◆ Seite

Rotor erhalten Schelling Architekturpreis 2018

Maarten Gielen und Tristan Boniver sprechen über ihr Geschäftsmodell


Rotor erhalten den Schelling Architekturpreis 2018. Mit der Preisvergabe – aber auch mit den beiden Shortlist-Kandidaten Bruther aus Paris und Aristide Antonas aus Athen sowie der Theroiepreisträgerin Keller Easterling – leistet die Schelling Architekturstiftung einen wichtigen, kritischen und unabhängigen Beitrag in Zeiten des Baubooms. Rotor bauen nicht nur, sondern verfolgen ein Architekturverständnis, das weit über das Planen und Bauen hinausgeht und Nachhaltigkeit präzise definiert. Spätestens seitdem das Kollektiv aus Brüssel 2010 den Belgischen Pavillon auf der Biennale in Venedig kuratierte, ist es für seinen besonderen Zugang zu Material bekannt. Die inzwischen 25 Mitglieder beschäftigen sich unter anderem mit der Frage, wie man Bauelemente wiederverwenden kann. Vor vier Jahren gründeten sie mit Rotor Deconstruction eine Firma, die Abrissarbeiten ausführt und Bauelemente auf einer Webseite zum Kauf anbietet. Inzwischen bauen sie fast jede Woche in einem anderen Gebäude Materialien aus. Mit den beiden Rotor-Initiatoren Maarten Gielen und Tristan Boniver sprach Friederike Meyer über deren Geschäftsmodell und dessen Chancen für die Wirtschaft.

◆ Aufgabe A
Beantworte zum Text über Rotor kurz:
(i) Aus welcher Stadt kommt das Kollektiv?
(ii) Wie viele Mitglieder hat es inzwischen?
(iii) Wer führte das Gespräch mit Maarten Gielen und Tristan Boniver?
◆ Aufgabe B
Setze den Text über Rotor nach seinem letzten Satz fort.
Die Daten unten haben mit dem Text über Rotor nichts zu tun.

◆ Datenabschnitt
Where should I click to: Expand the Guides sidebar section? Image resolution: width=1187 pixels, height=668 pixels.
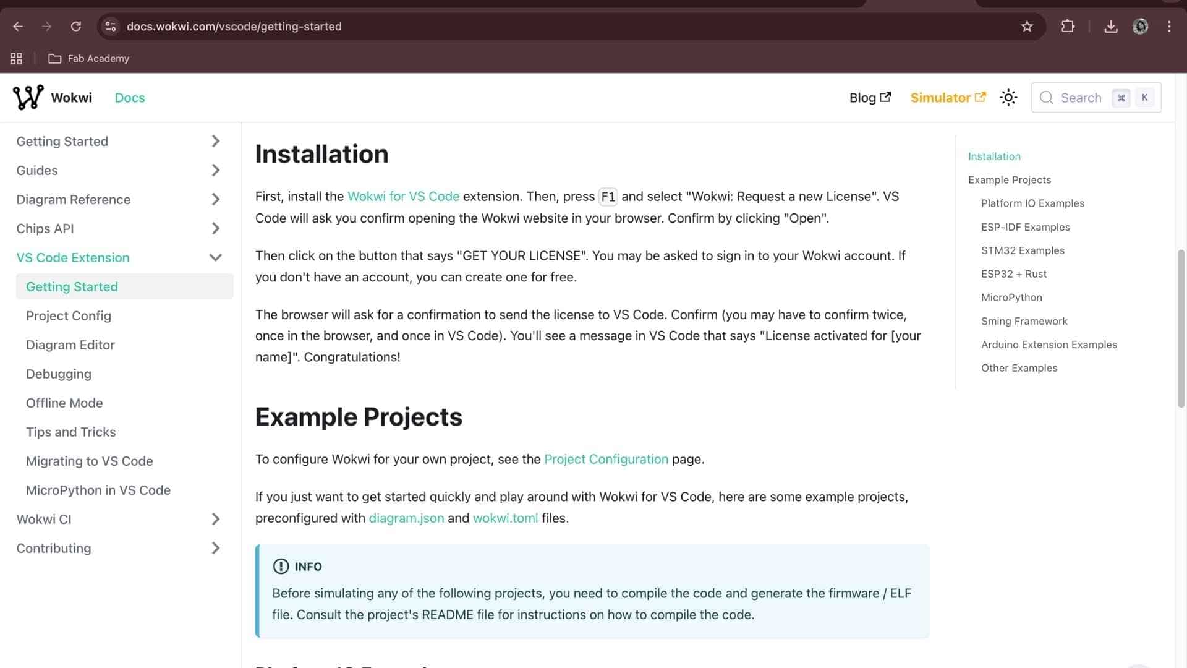click(x=215, y=170)
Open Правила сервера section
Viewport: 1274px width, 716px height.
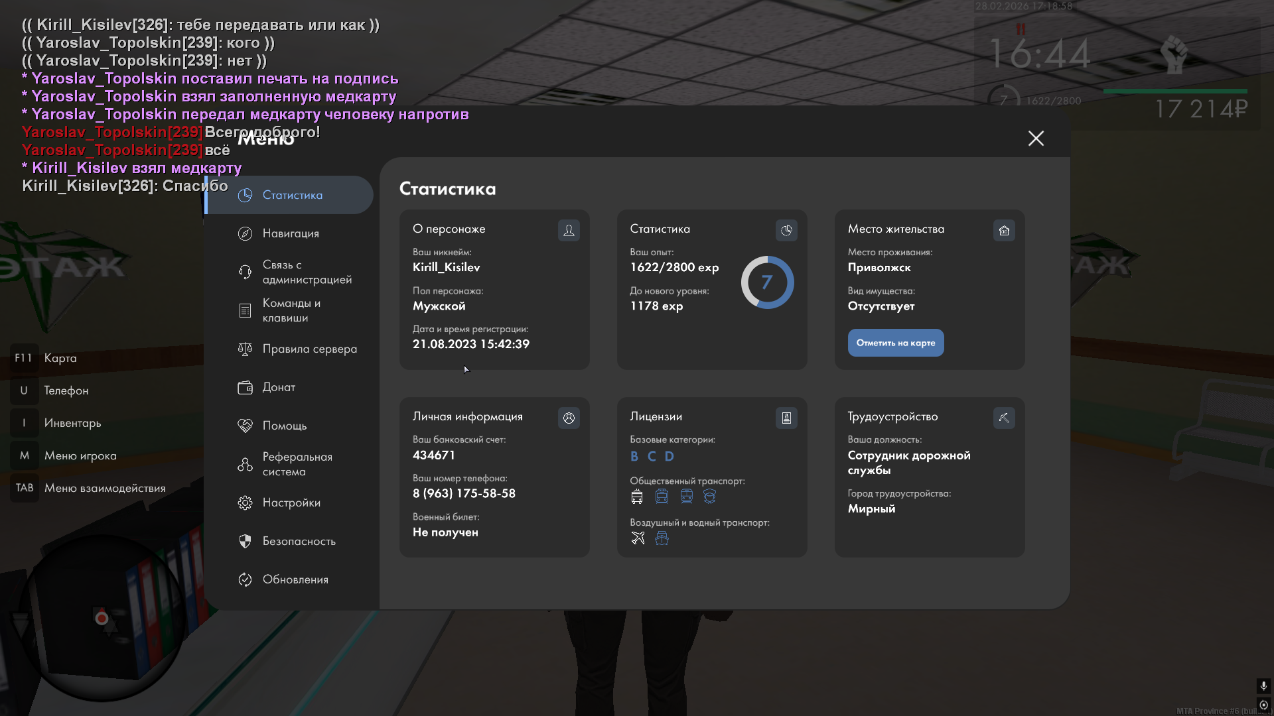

◆ Antwort A
(i) Brüssel
(ii) 25
(iii) Friederike Meyer

◆ Antwort B
 
Ihre Firma Rotor Deconstruction entfernt Materialien aus alten Gebäuden und verkauft sie für den Wiedereinbau in anderen Bauten. Wer bezahlt dabei wen?
Wir haben ein Doppeleinkommen. Der Eigentümer bezahlt uns für das Ausbauen der Materialien. Normalerweise sind wir günstiger als eine reguläre Abrissfirma. Die ausgebauten Materialien verkaufen wir an Interessenten.
 
Wissen Sie vorher, wer das Material nach dem Ausbau kauft?
Als wir anfingen, haben wir direkt von der Baustelle wegverkauft, merkten aber sehr schnell, dass es für Architekten schwierig ist, mit unserem Material zu arbeiten. Sie müssen sich ja immer erst mit ihren Bauherren besprechen. Bei 90 Prozent von dem, was wir ausbauen, wissen wir nicht, wofür es später verwendet wird.
 
Eine Frage des Lagerns...?
...und des Cashflows! Denn jedes Mal, wenn wir etwas auseinandernehmen, investieren wir ja auch. Und je mehr Material wir im Lager haben, desto mehr Geld wird nicht bewegt. Wir wissen inzwischen ganz gut, welchen Wert die Materialien haben. Aber wir müssen an der Geschwindigkeit von Ausbau und Weiterverkauf arbeiten.
 
Was lohnt, was lohnt nicht?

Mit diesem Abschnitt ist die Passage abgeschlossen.